Abstract Background ALG8-congenital disorder of glycosylation (ALG8-CDG) is a rare inherited metabolic disorder leading to severe multisystem manifestations, with no reported prenatal patients to date. Methods We describe two fetuses from a single family with ALG8-CDG presenting with prenatal hydrops, undergoing comprehensive prenatal ultrasound, umbilical cord blood biochemistry, autopsy, placental pathology, and genetic testing. Results Prenatal ultrasound revealed fetal hydrops, skeletal anomalies, cardiac developmental abnormalities, cataracts, echogenic kidneys and bowel, oligohydramnios, choroid plexus cysts, and intrauterine growth restriction. Umbilical cord blood biochemistry demonstrated fetal anemia, coagulation disorders, and abnormal liver and kidney function.
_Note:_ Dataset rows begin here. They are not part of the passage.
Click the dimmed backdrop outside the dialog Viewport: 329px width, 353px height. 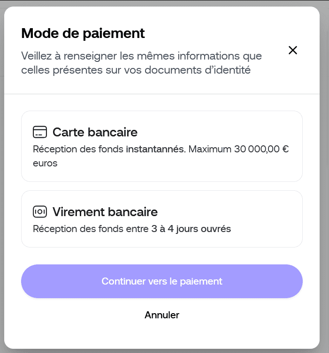point(325,188)
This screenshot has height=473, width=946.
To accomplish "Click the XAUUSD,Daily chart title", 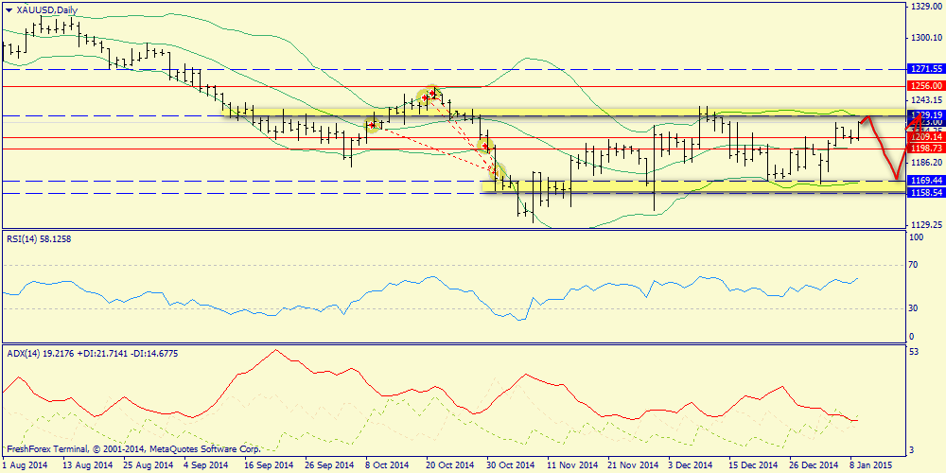I will click(x=47, y=10).
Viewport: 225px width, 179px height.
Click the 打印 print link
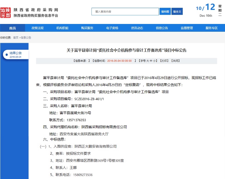click(x=164, y=60)
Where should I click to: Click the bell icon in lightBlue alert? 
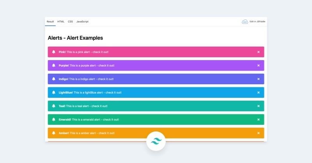click(x=54, y=92)
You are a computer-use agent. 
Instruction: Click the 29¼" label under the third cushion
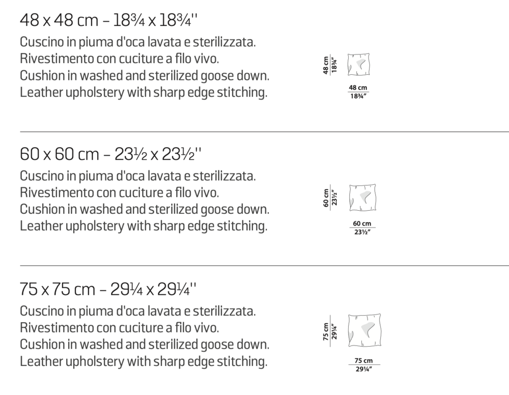click(x=364, y=369)
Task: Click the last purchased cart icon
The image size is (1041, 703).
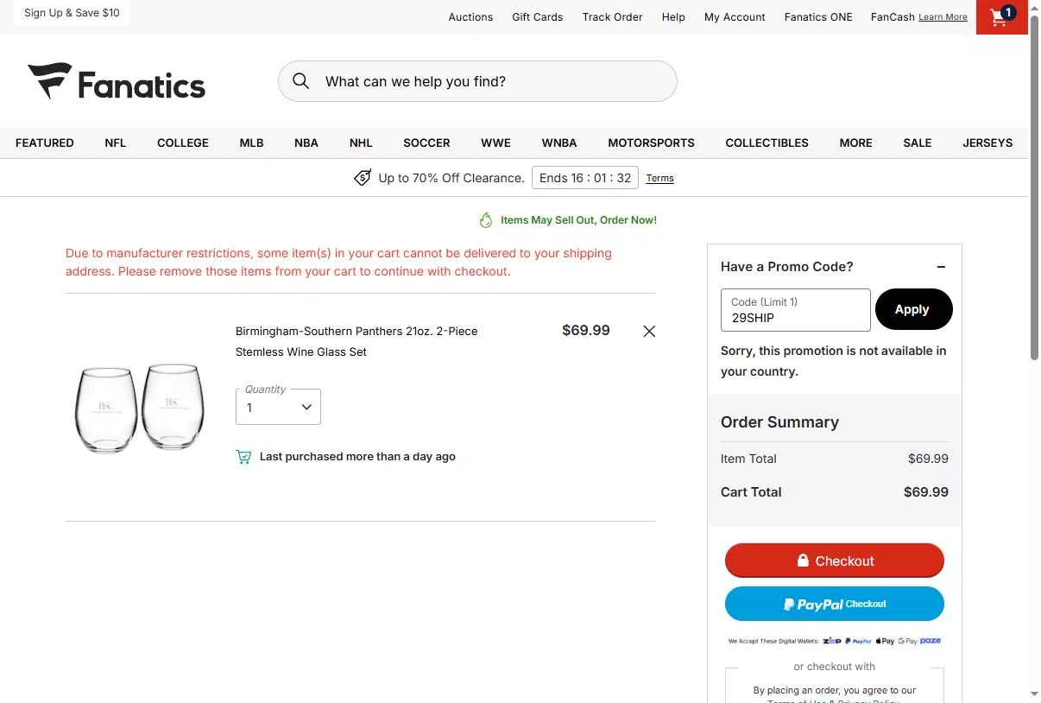Action: coord(243,457)
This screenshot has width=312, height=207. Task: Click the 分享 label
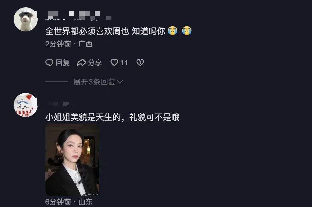95,62
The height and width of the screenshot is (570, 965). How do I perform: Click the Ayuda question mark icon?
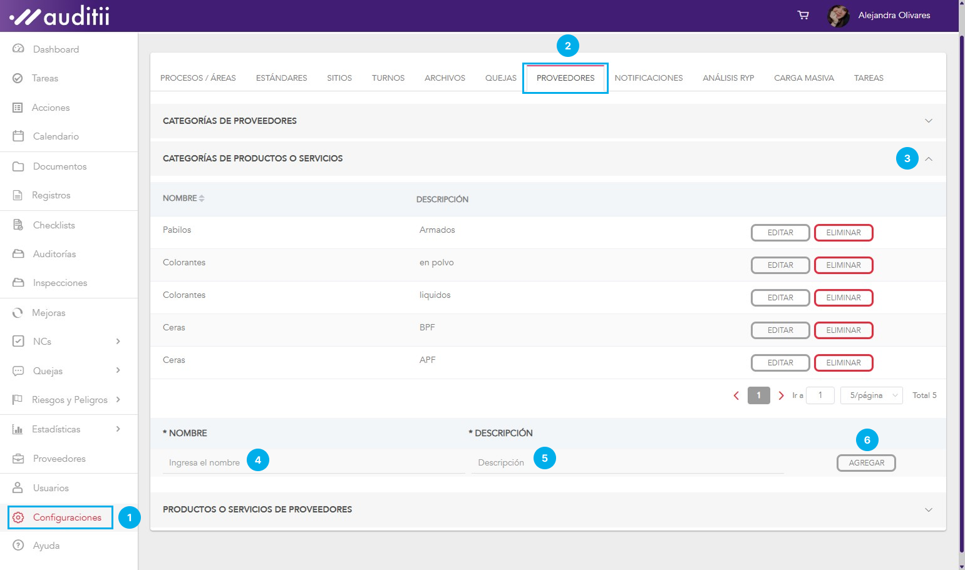pyautogui.click(x=18, y=545)
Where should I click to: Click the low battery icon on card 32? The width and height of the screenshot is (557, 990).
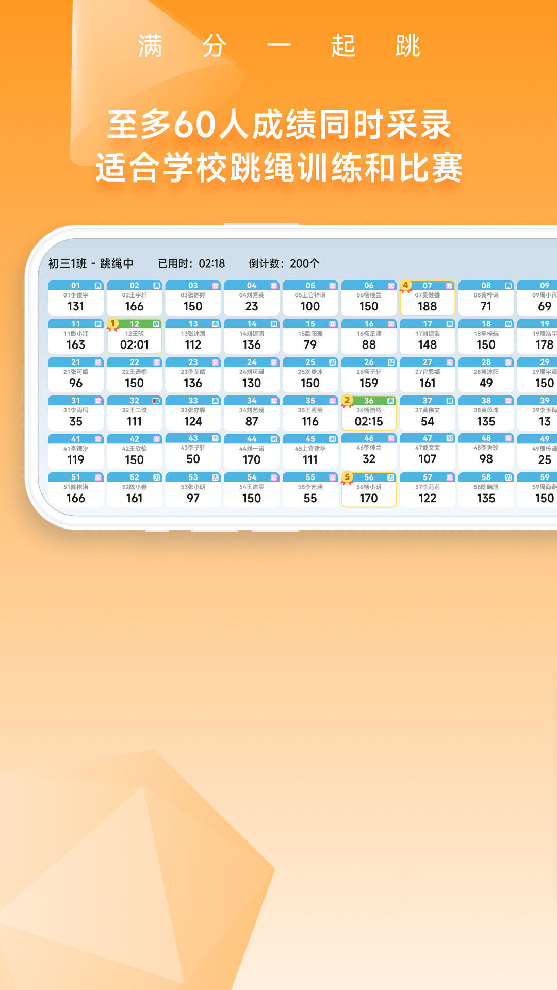pos(156,401)
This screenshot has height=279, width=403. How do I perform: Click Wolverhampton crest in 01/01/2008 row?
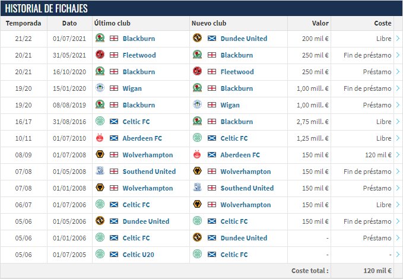[x=100, y=188]
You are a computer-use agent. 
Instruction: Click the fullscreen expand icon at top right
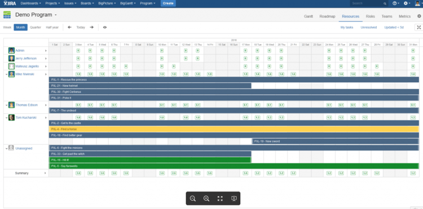tap(418, 27)
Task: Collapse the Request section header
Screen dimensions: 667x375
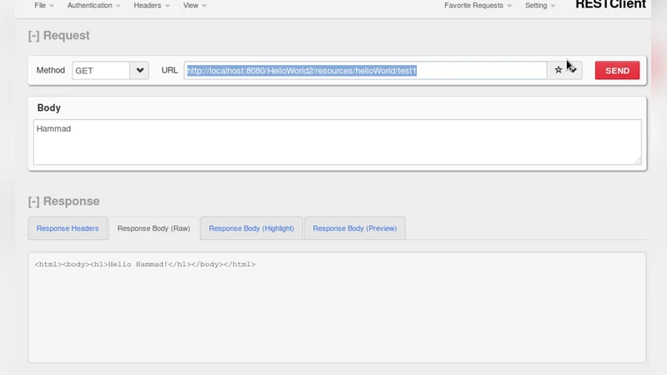Action: [x=58, y=36]
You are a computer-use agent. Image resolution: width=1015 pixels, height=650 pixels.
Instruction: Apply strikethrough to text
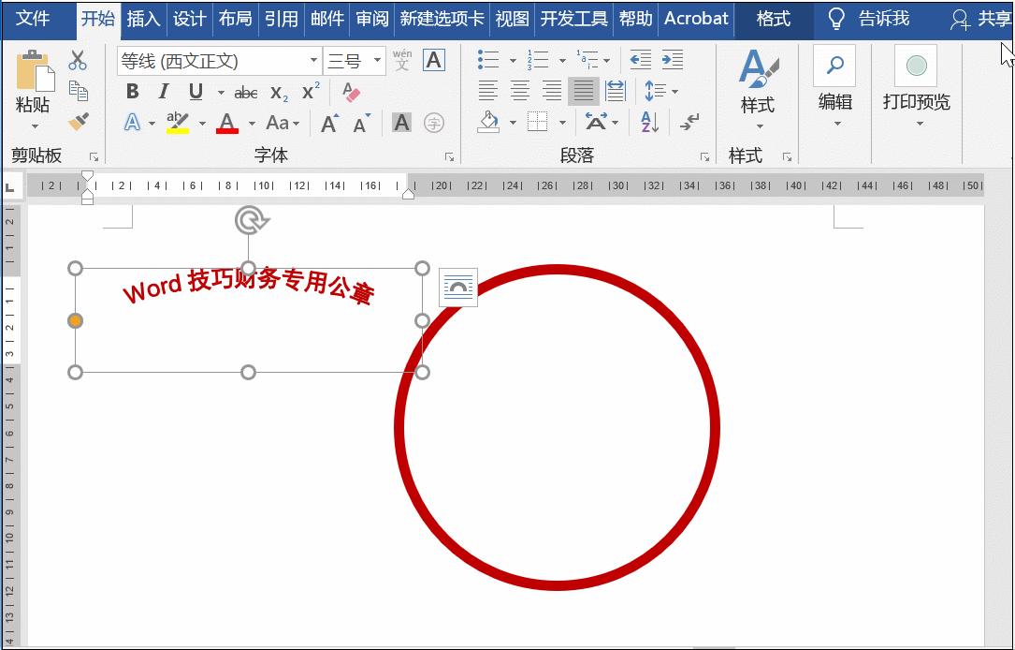tap(247, 93)

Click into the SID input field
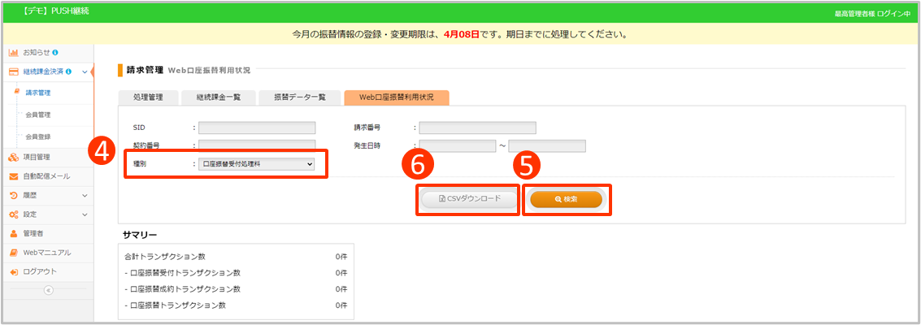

Autopsy confirmed fetal hydrops and associated anomalies. A novel compound heterozygous mutation comprising the missense variant c.754T>C (p.Ser252Pro) and a partial exonic deletion (deletion of exons 1-2) in the ALG8 gene was identified in fetus P2. Conclusions This study represents the first prenatal diagnosis of ALG8-CDG, comprehensively delineating the prenatal phenotypic spectrum. Prenatal ultrasound, umbilical cord blood biochemistry, and placental pathology findings aid in the assessment of prenatal manifestations, invaluable for prenatal diagnosis, genetic counseling, and potential interventions in future patients.